In a recent interview, award winning Gospel singer, Sammie Okposo and his beautiful wife, Ozioma, disclosed the secret of their four years marital journey and love story.
“I met my wife at a concert in London when I went to for a music ministration at KICC.
After the event, people brought their CDs for me to sign. To make it fast because it was a long queue, I only looked up briefly to say ‘thank you’ after I signed each CD.
But there was this particular hand that brought a CD, the hand looked too good to be true and before I signed, I looked up to see the owner of the hand. She was with her elder sister who invited her for the programme. My wife used to attend Winners Chapel and was just a guest at the concert. I said, ‘hello’ but because there were people waiting on the queue, I could not say more.
There and then, I knew this was the woman I wanted to marry. I checked to make sure there was no ring on my hand. I did not even know how I was going to see her again because I was booked to leave London the following day.
I committed everything to God. Later that evening, a friend invited me to an exhibition which, coincidentally, was hosted by Ozioma’s elder sister. Then, I ran into her again. We just started chatting and we connected.

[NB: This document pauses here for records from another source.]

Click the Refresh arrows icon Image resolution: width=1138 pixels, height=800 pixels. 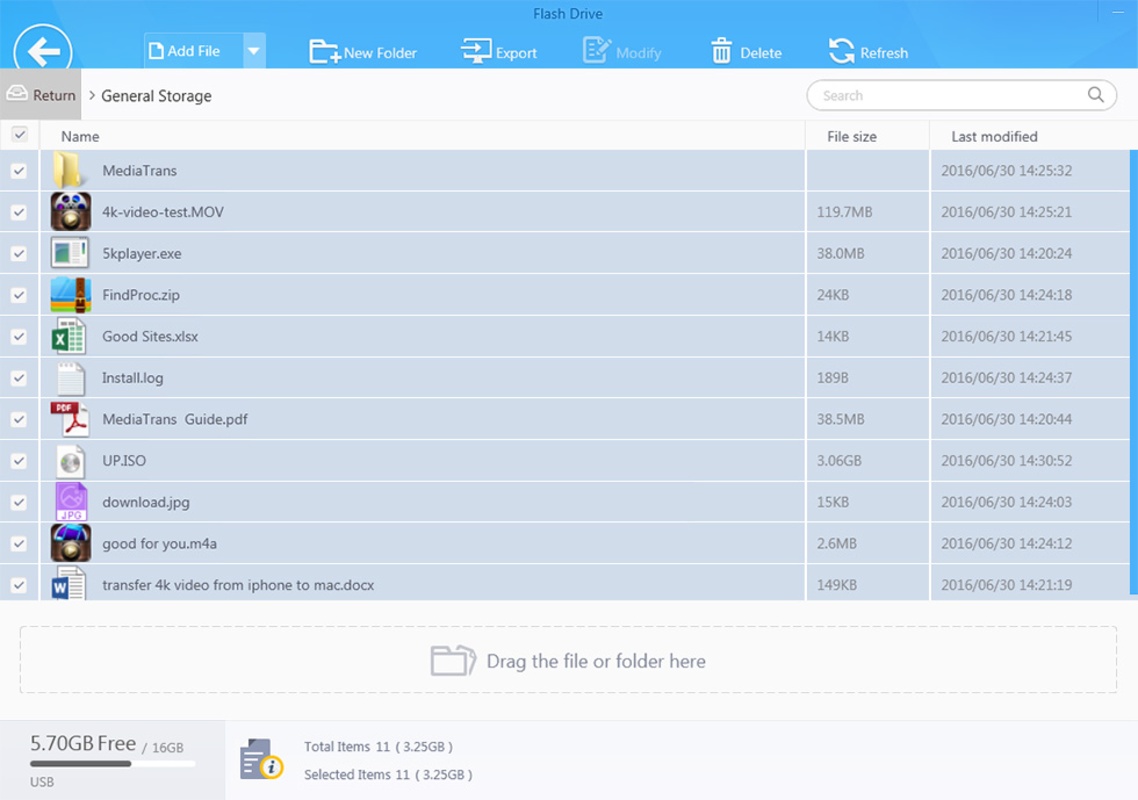click(x=842, y=52)

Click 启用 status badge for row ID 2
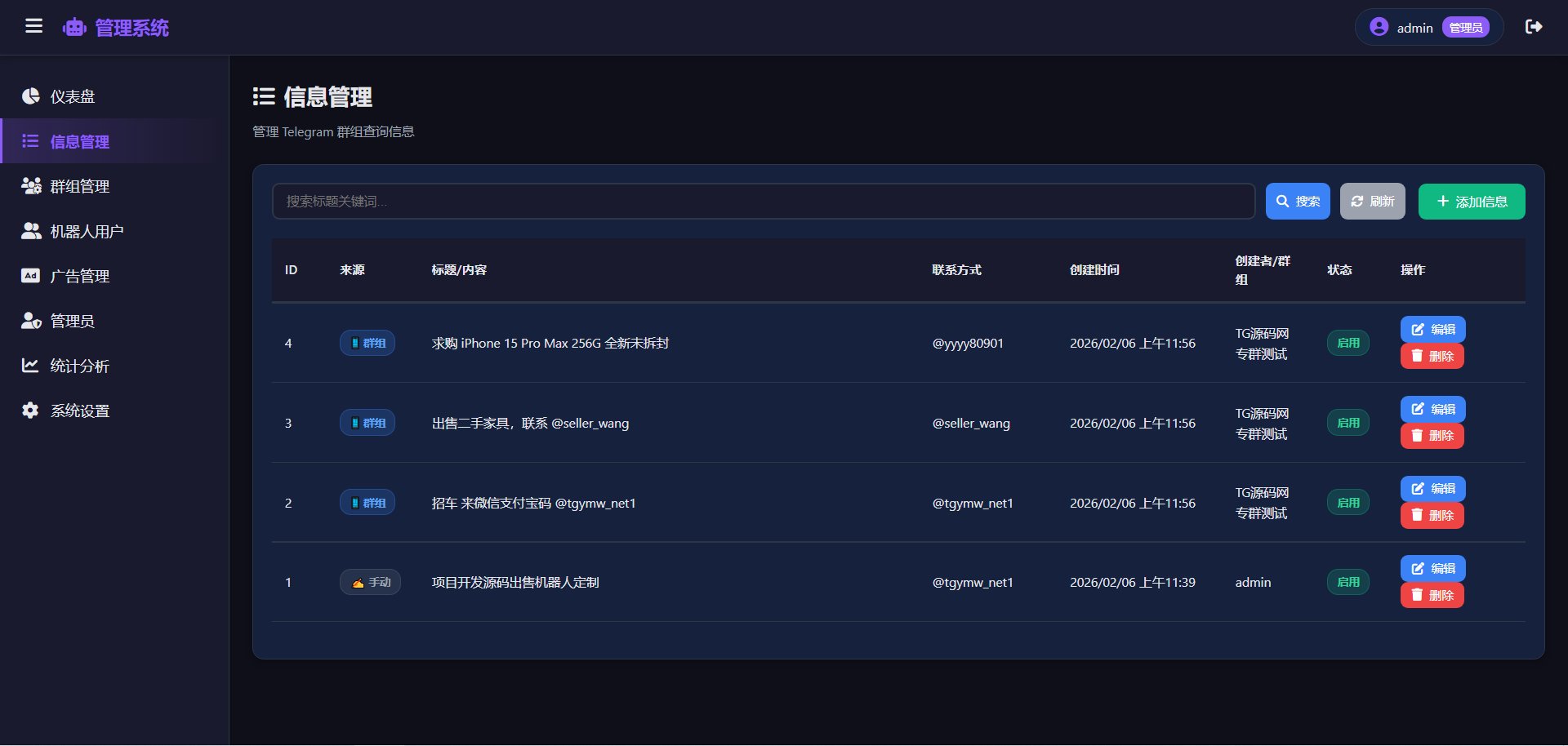1348,503
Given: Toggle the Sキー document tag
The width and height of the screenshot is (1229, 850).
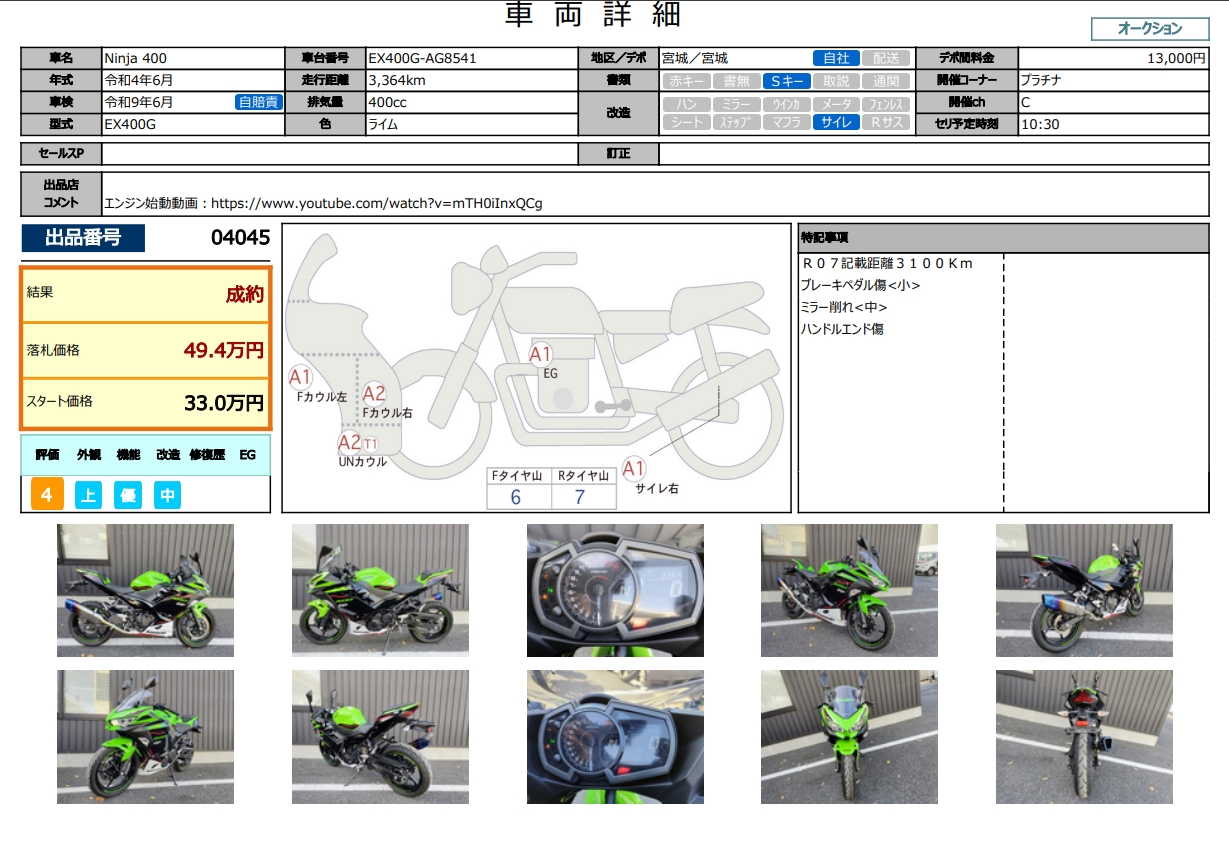Looking at the screenshot, I should (x=785, y=82).
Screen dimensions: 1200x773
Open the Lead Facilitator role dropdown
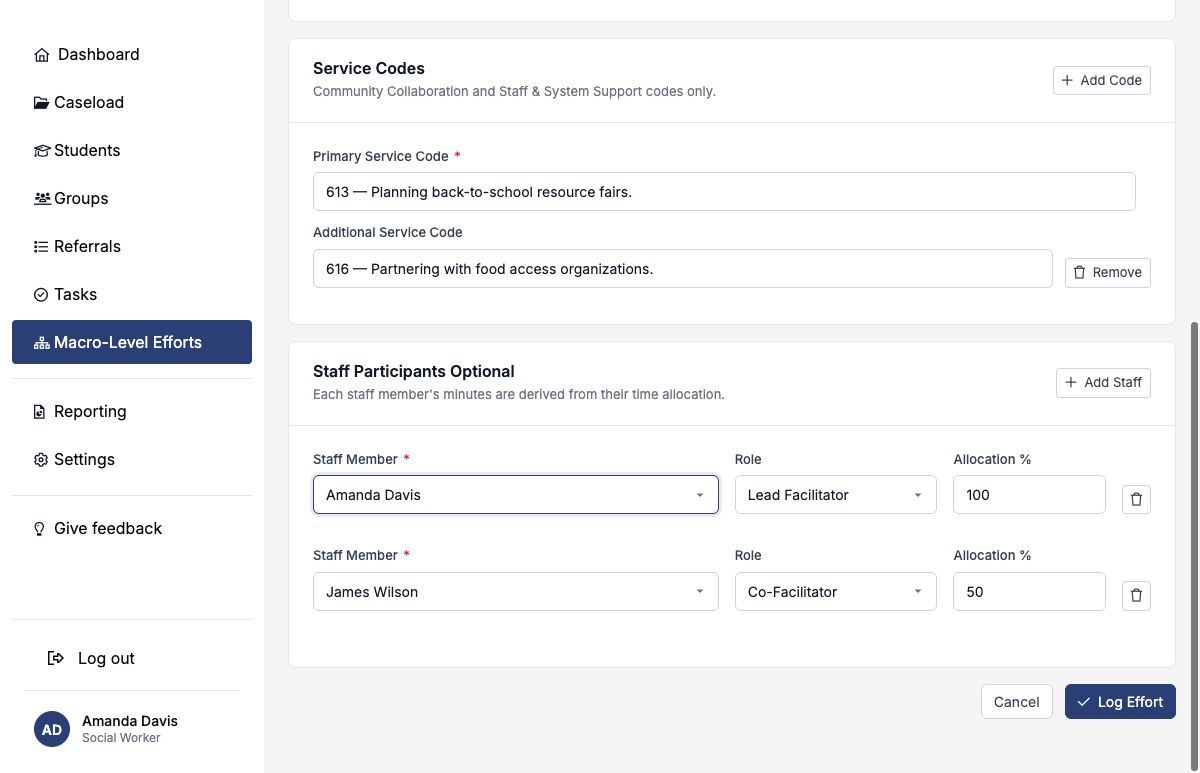(x=836, y=495)
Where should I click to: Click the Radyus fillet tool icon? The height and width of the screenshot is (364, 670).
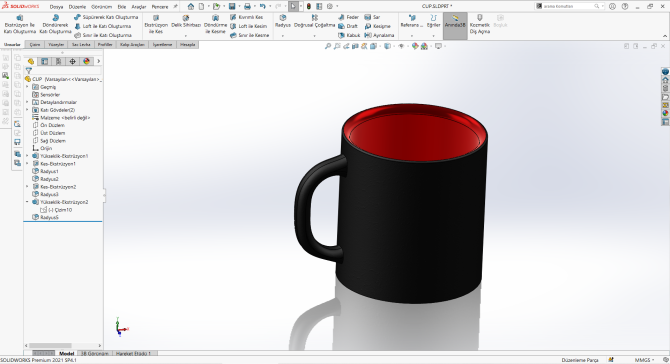coord(283,18)
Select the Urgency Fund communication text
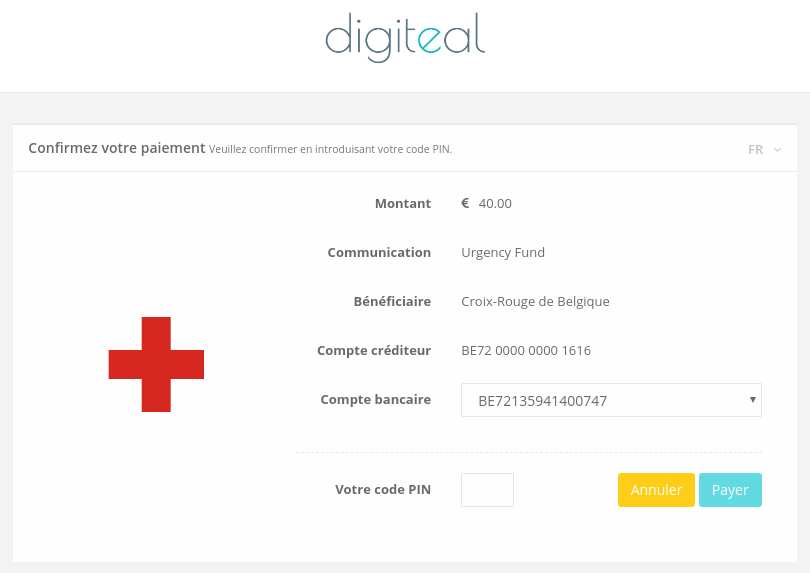Viewport: 810px width, 573px height. [x=503, y=253]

It was then I got to that point where I wanted to be married. I got her email and we exchanged several messages. By God’s orchestration, I began to get a lot of invitations to London and it was always another opportunity to see her. On the minimum, I was in London at least twice in a month. We dated for a minimum of two and a half years and it was a very quiet one. She was in London and I was in Nigeria and that helped. I did not say anything to anybody because I wanted to nurture it and make it work. Until we were ready to be married, I was determined not to go public”
Do you have a joint account?
Sammie: We don’t have a joint account yet but we have started working on what we would call a family account. She will be the sole signatory because she runs the home. Also, what if I have to travel and there is an emergency? That does not mean I can’t give her my bank card if she requests for it.
How did you propose to her?
Sammie: I did not do all the razzmatazz. I neither went down on my knees nor gave her a ring in one fancy restaurant. Our relationship was a natural progression and before we knew what was happening we began to meet each other’s families. I kept asking her to marry me and when she saw that I was adamant with my request, she asked me to demonstrate my seriousness by going to inform her family about my intentions and that I did.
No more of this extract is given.